+++ Given data
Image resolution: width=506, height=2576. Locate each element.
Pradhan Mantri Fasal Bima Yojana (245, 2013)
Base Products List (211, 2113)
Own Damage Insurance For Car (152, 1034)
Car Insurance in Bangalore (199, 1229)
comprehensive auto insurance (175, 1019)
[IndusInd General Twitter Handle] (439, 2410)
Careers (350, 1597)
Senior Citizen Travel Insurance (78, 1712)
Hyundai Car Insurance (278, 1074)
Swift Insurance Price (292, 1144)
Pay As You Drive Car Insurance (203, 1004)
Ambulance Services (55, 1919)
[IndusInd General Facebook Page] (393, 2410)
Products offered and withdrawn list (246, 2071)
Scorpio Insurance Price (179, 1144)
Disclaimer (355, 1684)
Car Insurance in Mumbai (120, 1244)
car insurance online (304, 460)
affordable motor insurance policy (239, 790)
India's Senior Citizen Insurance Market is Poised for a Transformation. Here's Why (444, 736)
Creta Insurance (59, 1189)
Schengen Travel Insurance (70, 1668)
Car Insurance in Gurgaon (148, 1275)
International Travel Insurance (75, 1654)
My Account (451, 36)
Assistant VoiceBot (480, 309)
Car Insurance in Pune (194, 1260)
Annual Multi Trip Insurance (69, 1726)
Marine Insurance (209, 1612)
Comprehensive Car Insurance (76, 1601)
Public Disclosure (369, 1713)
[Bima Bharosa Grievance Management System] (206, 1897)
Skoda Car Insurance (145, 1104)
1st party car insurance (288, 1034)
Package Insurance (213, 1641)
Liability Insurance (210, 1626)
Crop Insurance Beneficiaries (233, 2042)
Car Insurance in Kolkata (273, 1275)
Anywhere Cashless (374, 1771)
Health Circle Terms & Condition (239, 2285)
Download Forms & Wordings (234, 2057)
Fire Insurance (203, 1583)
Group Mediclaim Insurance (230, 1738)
++++++
Exercise description
Filter the records down to the lines containing the word "Bima", and copy those.

Your response
Pradhan Mantri Fasal Bima Yojana (245, 2013)
[Bima Bharosa Grievance Management System] (206, 1897)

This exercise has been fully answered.